As the national survey and mapping organization of the country, Survey of India, completes 250 years of serving the nation, the happiness on Dr. Swarna Subba Rao’s face is palpable. Taking the podium at the Esri India User Conference 2017, the Surveyor General of India declares to thunderous applause, “We are celebrating this achievement with several technical programs, starting next week with Geospatial World Forum at Hyderabad.”
The path to this achievement may have had its fair share of roadblocks, but it’s the demands that have arrived with the digital age that have forced Dr. Rao to pull his sleeves up. “This transition, which has taken place in the last decade, has not made my job any easier,” he laughs. “There used to be occasions when people would be happy with even five-year-old maps. Today, they want maps of yesterday. And if they are allowed to have their way, they would want maps of tomorrow!”

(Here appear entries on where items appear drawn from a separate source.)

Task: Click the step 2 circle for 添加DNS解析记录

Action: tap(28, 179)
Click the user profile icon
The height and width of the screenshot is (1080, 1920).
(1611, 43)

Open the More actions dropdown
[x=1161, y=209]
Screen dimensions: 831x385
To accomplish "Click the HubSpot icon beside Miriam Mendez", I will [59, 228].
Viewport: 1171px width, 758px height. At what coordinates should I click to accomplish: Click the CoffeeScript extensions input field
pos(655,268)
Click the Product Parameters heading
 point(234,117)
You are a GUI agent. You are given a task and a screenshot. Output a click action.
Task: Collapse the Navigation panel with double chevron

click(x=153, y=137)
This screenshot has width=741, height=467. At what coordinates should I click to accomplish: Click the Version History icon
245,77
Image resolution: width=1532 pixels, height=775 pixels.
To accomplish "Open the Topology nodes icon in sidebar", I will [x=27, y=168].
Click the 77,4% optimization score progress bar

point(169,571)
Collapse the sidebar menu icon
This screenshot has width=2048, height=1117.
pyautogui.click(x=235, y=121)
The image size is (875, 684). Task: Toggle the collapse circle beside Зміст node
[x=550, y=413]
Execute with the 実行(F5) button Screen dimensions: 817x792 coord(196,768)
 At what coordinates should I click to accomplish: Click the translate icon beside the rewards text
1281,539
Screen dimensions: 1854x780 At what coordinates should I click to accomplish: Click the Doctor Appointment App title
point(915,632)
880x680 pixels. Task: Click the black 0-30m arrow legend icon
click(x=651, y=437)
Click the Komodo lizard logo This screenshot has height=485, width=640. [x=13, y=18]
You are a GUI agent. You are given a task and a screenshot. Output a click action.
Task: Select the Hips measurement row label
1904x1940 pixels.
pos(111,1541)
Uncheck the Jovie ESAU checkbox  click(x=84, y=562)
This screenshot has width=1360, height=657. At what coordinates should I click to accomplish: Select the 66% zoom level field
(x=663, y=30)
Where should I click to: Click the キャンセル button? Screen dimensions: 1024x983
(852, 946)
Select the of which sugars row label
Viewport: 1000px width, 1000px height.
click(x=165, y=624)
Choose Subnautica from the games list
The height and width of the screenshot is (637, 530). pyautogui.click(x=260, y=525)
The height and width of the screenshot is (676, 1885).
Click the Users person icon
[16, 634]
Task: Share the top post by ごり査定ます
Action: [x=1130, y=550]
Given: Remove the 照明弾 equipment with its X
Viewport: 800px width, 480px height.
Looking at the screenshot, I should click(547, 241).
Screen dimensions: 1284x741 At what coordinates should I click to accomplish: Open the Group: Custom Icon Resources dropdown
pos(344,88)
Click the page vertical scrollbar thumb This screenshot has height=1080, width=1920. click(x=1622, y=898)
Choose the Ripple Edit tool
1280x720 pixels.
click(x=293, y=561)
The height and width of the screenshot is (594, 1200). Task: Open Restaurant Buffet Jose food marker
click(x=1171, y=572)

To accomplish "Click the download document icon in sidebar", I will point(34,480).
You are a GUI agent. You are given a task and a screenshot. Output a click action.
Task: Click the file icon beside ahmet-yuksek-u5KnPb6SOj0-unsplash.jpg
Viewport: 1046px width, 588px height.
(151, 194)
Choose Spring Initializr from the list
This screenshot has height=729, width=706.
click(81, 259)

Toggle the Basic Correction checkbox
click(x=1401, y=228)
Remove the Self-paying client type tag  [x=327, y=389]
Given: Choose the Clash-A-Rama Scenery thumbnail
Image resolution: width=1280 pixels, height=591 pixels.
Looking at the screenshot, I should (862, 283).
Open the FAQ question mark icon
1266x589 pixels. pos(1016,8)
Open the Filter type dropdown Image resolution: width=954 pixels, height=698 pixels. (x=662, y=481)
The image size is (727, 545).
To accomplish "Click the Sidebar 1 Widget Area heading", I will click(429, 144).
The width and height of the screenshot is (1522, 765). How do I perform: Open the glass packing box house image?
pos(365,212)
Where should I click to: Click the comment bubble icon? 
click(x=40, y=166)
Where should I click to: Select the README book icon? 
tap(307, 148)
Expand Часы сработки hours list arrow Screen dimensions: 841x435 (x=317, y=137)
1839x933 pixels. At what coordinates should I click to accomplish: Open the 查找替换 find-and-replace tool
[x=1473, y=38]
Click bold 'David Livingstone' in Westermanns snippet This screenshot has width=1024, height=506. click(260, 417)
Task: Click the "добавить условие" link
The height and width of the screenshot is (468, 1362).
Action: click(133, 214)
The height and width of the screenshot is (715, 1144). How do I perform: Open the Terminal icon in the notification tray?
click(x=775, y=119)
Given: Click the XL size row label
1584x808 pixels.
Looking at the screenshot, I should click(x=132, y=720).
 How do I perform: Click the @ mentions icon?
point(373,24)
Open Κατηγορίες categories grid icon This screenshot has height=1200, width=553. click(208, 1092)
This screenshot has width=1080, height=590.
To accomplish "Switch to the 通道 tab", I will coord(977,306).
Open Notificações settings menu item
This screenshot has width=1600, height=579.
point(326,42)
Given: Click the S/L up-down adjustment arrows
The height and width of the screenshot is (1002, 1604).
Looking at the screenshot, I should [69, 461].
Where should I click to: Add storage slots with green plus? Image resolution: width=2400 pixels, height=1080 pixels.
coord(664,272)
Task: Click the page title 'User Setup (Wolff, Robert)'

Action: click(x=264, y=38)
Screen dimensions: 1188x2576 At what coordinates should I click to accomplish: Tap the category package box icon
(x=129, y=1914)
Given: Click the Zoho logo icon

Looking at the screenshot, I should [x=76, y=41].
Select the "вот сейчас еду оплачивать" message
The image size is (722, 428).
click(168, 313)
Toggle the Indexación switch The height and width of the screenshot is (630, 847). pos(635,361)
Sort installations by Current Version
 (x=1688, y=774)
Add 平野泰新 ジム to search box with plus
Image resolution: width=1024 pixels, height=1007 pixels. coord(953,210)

Dr. Rao recalls the lengthy, detailed discussions SOI would have with its clients for any project coming its way, taking its own sweet time to deliver the results. “Today, if the rail network needs to be extended by 100kms, and I tell them I would provide the map by next year, they will never come back to me. Now, I have to talk in terms of ‘weeks’, and sometimes even ‘days’.”
Detailing how clients today only want maps that are GIS-compatible or GIS-ready, Dr. Rao adds, “People are not just asking for data these days, but solutions. And since the SOI map is an authoritative document that can be produced in the court of law, it is a huge responsibility on our shoulders. We cannot afford to go wrong in any of the map sheets.”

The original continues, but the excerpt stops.